"Wolverine 3" ma być ostatnim filmem, w którym
Hugh Jackman wcieli się w tytułowego bohatera. Ale to nie jedyne pożegnanie, jakie przyniesie widowisko w reżyserii
Jamesa Mangolda.
Patrick Stewart zapowiedział właśnie, że prawdopodobnie będzie to jego ostatni występ w roli profesora Charlesa Xaviera.
Aktor zaznaczył, że nie może zdradzać sekretów fabuły filmu, powiedział jednak tyle:
Wydaje mi się, że dla mnie to koniec serii. Szybko jednak się ubezpieczył:
Ale science-fiction i fantasy mają to do siebie, że nigdy nie możesz definitywnie stwierdzić: "to koniec".

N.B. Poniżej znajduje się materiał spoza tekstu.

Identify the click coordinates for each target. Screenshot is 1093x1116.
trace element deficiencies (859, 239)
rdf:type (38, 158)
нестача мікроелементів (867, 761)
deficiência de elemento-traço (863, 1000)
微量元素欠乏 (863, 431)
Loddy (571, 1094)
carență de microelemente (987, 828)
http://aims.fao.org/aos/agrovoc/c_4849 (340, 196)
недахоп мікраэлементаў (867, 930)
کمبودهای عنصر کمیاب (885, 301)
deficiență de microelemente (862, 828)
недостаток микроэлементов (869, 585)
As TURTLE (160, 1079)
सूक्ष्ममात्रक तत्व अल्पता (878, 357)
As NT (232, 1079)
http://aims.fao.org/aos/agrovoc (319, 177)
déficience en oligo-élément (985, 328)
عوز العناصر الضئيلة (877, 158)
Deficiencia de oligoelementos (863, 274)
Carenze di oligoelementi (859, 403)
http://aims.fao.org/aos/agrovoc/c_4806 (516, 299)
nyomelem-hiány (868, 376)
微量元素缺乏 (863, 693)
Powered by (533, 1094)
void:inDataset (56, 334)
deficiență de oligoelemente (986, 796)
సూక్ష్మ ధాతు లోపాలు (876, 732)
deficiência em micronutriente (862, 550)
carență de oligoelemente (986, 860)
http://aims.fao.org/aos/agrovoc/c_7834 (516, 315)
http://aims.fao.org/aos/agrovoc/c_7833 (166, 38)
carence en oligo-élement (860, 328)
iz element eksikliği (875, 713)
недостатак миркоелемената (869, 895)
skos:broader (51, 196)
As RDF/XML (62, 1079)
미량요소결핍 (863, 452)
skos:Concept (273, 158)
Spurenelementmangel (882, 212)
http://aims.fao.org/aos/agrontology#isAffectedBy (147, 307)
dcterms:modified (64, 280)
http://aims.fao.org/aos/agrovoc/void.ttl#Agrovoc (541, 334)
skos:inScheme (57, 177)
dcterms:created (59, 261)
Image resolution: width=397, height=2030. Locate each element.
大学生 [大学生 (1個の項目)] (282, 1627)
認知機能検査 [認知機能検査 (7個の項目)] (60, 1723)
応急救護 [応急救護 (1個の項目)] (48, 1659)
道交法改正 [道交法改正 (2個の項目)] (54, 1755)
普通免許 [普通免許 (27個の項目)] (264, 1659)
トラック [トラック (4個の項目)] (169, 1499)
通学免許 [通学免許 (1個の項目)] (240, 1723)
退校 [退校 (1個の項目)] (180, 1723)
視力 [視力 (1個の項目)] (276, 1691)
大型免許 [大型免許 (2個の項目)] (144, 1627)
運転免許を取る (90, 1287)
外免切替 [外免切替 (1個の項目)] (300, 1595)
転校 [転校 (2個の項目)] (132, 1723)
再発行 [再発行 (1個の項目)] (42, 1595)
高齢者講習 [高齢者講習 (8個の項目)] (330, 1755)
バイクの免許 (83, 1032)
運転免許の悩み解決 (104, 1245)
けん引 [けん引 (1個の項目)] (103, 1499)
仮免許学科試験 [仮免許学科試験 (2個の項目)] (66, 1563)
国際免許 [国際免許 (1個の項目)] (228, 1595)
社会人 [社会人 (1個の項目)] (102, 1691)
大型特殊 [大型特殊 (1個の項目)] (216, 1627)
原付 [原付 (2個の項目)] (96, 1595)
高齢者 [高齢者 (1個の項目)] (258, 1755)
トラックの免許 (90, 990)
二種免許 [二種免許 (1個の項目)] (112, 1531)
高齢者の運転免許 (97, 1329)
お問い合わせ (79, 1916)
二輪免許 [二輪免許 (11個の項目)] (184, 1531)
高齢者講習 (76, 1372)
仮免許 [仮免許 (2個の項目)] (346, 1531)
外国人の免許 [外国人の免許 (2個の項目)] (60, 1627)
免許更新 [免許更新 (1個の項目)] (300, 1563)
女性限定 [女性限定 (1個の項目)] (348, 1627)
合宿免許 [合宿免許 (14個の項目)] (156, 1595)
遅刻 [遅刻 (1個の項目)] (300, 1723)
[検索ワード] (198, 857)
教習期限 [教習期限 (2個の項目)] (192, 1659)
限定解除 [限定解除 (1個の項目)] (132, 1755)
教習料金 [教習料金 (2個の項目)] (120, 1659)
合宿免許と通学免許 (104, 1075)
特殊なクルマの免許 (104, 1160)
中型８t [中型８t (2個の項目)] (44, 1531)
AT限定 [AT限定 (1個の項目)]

Wystarczy przecież przypomnieć, że Charles Xavier "zginął" już w
"X-Men: Ostatnim Bastionie" - a mimo to powrócił.
To prawda. Jean Grey mnie "wyparowała". Można by pomyśleć, że po tym już się nie wraca. Stewart zaznaczył jednak, że na jego występ w
"Wolverine'ie 3" warto czekać.
Uważajcie! W marcu wracam na ekrany. Mogę powiedzieć tylko tyle, że będzie to inny Charles Xavier. W niczym nie będzie przypominał Charlesa, jakiego widzieliście wcześniej. Premierę filmu zapowiedziano na 3 marca.